The two NSG rules that were included when SCC was disabled are not included when SCC is enabled.
Creating a workspace with VNet Injection (without SCC)
Now to create a workspace by "bringing your own" VNet, also called VNet injection.
First you need a VNet. Here's creating one with address space 10.0.0.0/16:
An Azure Databricks workspace needs two subnets. One is called the public or host subnet and the other is called the private or container subnet. The public subnet is used by services that need outbound internet access, like driver nodes that download Maven packages. The private subnet is used by services that don't need outbound access, like worker nodes.
Host refers to the virtual machine and container refers to the Databricks runtime on the virtual machine.
The subnets have been defined with 10.0.1.0/24 and 10.0.2.0/24 because there's already a default subnet that came with the VNet at 10.0.0.0/24.
Allow Public Network Access must be enabled if we are not enabling SCC because the public subnet needs outbound access.
Required NSG Rules must be All Rules if SCC is disabled because, again, certain rules need to be in place for clusters to function properly.
After successful deployment, the managed resource group looks like this:
Here's the resource group when a single node cluster is spun up:
You can see two NICs, one for the public and one for the private subnet. It does not have the VNet or NSG, as we've opted to manage those ourself. The VNet, which we created earlier, and the NSG created by the deployment is in the resource group we chose:
The VNet has the two subnets defined when configuring the networking tab:
The NSG rules that were added for us ensure clusters work correctly:
Creating a workspace with VNet Injection (with SCC)

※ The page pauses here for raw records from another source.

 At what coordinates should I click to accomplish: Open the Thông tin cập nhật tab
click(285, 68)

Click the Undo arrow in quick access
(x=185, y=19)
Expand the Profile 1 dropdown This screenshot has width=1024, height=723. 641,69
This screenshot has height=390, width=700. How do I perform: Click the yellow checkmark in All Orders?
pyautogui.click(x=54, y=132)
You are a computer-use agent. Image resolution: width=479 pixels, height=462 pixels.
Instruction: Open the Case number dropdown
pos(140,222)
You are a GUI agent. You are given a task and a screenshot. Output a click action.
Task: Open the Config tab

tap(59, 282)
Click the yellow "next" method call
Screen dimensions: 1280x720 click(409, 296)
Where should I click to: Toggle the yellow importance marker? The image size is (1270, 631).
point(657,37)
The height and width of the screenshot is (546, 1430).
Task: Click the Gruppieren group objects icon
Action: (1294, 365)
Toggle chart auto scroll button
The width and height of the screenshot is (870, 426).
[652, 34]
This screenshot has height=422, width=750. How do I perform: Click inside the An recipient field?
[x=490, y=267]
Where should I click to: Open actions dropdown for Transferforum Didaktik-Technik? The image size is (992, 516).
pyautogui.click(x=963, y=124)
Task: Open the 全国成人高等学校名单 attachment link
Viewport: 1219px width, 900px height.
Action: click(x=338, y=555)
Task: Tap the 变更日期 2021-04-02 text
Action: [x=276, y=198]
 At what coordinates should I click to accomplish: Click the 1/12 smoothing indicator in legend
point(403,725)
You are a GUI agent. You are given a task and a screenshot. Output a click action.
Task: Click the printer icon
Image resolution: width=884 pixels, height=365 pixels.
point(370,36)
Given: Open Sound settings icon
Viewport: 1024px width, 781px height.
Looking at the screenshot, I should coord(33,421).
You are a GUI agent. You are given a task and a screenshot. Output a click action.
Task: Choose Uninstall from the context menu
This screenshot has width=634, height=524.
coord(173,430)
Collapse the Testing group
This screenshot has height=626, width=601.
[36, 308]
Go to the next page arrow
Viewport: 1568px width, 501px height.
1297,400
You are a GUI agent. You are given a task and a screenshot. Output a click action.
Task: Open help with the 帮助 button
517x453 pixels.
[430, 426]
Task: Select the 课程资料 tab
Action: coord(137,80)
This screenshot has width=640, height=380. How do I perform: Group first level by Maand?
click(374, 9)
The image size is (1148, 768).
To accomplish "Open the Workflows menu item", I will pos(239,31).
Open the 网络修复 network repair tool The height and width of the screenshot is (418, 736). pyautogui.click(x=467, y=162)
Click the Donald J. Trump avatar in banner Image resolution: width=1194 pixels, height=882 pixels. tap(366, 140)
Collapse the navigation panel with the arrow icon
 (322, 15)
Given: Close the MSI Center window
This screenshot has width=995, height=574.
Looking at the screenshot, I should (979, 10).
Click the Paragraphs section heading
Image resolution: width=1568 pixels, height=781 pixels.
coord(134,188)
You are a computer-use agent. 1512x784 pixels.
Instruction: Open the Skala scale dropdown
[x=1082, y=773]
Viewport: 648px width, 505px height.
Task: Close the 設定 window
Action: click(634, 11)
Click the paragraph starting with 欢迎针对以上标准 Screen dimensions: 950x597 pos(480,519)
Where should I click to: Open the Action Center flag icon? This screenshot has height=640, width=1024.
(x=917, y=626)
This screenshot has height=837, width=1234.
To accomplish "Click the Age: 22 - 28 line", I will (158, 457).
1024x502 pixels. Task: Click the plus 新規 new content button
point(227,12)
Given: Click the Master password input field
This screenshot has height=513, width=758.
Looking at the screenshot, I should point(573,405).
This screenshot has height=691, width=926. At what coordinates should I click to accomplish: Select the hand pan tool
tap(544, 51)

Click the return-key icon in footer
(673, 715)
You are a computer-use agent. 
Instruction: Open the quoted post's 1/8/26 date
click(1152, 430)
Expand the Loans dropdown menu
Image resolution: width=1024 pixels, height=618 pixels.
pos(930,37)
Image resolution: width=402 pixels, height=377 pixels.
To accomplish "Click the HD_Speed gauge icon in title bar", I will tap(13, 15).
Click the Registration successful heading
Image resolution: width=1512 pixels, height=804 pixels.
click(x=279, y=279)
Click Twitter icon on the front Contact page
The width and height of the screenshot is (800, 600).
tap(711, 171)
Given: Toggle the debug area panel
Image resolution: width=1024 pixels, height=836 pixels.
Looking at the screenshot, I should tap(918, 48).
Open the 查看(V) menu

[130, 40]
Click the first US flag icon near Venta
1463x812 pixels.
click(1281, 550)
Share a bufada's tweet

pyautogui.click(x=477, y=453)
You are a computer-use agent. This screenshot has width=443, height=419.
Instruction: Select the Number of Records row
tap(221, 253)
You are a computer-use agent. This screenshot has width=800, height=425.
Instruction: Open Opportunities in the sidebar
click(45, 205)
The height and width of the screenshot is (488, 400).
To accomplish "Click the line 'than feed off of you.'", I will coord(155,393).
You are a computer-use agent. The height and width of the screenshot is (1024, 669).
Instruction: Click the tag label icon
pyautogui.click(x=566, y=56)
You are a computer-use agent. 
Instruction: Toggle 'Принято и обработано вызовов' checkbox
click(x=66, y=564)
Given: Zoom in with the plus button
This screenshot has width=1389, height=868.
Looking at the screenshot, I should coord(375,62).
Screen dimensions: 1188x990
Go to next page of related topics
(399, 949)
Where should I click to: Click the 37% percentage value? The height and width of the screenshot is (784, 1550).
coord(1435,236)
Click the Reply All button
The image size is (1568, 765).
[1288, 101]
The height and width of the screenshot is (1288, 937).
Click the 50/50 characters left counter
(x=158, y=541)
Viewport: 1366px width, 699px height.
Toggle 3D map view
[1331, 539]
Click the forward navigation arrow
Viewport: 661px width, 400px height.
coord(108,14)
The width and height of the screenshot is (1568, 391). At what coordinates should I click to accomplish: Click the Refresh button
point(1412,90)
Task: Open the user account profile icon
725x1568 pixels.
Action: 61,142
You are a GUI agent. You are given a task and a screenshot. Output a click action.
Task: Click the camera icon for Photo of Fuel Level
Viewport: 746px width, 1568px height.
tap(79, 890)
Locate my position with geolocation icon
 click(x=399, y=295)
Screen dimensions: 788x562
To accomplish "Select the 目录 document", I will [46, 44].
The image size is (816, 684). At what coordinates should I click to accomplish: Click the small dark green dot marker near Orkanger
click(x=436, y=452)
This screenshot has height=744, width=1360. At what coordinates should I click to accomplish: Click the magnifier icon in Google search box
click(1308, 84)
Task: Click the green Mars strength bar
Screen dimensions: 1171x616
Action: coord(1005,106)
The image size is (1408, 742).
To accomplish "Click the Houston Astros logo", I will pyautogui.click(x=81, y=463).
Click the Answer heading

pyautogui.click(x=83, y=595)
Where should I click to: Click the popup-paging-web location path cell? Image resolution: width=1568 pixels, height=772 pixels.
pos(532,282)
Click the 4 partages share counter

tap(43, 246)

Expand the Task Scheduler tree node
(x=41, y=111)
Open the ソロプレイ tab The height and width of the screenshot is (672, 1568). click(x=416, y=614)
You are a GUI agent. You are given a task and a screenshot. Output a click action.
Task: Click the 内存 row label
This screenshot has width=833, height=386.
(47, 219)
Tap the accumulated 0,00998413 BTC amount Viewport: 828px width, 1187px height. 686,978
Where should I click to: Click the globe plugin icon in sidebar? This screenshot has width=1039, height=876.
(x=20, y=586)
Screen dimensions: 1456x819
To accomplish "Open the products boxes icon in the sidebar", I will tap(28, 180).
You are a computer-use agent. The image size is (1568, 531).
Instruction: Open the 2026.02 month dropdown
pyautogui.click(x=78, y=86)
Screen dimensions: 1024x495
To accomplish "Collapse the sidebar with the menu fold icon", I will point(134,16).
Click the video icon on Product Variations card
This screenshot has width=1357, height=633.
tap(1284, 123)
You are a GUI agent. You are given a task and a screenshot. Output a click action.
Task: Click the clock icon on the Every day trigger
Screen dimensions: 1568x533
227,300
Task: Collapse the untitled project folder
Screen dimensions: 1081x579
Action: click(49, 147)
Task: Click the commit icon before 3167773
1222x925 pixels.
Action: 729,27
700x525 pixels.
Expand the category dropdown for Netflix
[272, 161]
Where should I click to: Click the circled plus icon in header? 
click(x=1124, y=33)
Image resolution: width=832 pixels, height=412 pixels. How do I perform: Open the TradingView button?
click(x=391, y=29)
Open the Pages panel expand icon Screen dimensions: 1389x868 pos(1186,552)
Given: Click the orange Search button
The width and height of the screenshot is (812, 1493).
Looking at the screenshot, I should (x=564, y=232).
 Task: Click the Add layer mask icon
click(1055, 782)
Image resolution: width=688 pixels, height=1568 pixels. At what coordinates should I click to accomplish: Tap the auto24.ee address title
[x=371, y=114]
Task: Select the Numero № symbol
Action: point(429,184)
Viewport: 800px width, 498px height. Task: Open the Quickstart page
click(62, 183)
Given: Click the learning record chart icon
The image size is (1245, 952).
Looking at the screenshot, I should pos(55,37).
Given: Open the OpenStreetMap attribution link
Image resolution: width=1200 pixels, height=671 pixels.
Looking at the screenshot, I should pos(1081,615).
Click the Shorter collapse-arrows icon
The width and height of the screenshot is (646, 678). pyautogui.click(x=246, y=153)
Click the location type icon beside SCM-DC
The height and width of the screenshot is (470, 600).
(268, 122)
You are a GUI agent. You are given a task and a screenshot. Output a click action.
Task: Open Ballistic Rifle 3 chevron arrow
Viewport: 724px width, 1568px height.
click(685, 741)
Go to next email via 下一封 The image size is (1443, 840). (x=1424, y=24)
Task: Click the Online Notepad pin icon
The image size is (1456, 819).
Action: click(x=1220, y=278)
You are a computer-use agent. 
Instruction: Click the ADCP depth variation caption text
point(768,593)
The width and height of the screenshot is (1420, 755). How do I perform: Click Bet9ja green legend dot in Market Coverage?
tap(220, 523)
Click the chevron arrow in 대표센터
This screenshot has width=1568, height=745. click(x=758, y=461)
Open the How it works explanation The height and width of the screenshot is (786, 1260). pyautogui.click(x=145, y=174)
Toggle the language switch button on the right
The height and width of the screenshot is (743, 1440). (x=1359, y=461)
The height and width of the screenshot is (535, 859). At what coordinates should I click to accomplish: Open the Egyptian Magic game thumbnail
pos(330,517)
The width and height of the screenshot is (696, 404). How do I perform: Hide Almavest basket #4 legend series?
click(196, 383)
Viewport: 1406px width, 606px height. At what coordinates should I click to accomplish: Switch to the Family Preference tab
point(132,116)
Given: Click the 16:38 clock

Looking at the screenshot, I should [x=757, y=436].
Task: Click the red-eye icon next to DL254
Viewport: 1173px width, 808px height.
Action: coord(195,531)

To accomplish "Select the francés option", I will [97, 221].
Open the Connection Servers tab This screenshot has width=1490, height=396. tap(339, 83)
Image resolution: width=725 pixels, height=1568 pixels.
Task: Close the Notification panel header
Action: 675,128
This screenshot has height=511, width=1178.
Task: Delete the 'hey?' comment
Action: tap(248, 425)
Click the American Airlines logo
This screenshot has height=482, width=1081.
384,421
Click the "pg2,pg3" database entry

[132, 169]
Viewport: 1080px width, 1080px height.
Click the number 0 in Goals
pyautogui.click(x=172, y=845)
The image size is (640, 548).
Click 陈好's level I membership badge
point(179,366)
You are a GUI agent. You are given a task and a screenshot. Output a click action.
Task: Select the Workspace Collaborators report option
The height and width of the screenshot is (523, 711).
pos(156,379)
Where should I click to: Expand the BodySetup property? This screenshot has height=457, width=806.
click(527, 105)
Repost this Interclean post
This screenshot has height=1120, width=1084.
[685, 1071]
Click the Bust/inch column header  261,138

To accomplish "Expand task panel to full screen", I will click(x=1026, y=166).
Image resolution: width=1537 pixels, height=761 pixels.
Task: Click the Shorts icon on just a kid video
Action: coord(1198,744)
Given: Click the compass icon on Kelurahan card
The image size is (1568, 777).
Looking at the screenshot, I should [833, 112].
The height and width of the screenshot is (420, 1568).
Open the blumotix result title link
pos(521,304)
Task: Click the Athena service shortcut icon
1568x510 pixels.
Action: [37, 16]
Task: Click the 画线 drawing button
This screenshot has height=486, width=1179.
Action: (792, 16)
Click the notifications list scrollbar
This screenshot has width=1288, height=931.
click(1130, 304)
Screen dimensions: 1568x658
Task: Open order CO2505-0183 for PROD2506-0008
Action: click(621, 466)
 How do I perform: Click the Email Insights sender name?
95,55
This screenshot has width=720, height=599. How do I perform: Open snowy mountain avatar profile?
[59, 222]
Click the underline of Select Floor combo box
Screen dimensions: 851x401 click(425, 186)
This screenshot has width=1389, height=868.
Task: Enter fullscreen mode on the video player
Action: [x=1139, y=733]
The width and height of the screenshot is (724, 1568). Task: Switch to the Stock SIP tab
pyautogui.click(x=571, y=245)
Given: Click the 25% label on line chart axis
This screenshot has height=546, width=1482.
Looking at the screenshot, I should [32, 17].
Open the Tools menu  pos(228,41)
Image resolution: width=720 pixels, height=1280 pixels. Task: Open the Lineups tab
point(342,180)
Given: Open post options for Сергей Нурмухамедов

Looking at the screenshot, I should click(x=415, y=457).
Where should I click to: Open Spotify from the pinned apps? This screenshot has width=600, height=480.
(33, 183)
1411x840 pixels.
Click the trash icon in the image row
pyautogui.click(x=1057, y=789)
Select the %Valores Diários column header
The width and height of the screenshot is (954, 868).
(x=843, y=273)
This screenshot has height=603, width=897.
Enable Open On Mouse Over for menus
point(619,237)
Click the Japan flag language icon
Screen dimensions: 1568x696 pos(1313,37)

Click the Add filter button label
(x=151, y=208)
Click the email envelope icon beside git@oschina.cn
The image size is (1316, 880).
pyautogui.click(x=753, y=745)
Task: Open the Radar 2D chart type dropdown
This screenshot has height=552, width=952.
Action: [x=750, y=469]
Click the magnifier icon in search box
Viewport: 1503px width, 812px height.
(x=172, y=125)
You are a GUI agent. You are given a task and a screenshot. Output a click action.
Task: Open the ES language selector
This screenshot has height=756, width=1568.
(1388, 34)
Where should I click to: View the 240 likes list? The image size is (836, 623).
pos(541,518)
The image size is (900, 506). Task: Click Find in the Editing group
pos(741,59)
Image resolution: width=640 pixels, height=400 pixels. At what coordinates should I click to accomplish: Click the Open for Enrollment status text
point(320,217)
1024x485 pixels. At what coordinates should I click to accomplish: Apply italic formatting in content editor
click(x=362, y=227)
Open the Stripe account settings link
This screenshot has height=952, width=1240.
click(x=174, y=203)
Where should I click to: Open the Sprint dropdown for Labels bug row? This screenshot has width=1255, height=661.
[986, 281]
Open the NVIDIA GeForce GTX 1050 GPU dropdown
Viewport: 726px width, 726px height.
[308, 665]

Now creating a workspace with VNet injection and SCC enabled.
It asks if you want to Deploy Azure Databricks workspace within NAT Gateway.
With SCC enabled cluster nodes won't have public IP addresses but they will still need outbound access, for example, to download packages and call APIs. Databricks recommends the workspace have a stable egress public IP and this can be conveniently achieved with a NAT gateway. This is why this option exists. If you didn't use this option then you'd have to manually route outbound traffic.
I also enabled Allow Public Network Access because I'm not using a private endpoint in this example.
The resource group looks like this:
You can see the NAT gateway and its public IP address. The managed resource group looks like this:
If we create a single node cluster and look in the managed resource group
Notice there isn't a public IP address because we enabled SCC. The VM (host) and Databricks runtime (container) have an NIC, and these sit in the public/private subnets respectively, and the subnets are configured in the NAT gateway, which has a public IP address.
Creating a cluster
Here's creating a single node cluster.
When you create a cluster it will be started automatically and goes from an inactive to an active state as indicated by the green circle:
If you go to the managed resource group you will see the compute resources that were created for this single node cluster.
When the cluster terminates these resources are deleted.
It took about 5 minutes to spin up the cluster, at which point I terminated it. What did this actually cost? £0.06. £0.04 of which was infrastructure, i.e., the virtual machine, and £0.02 was the Databricks DBU cost.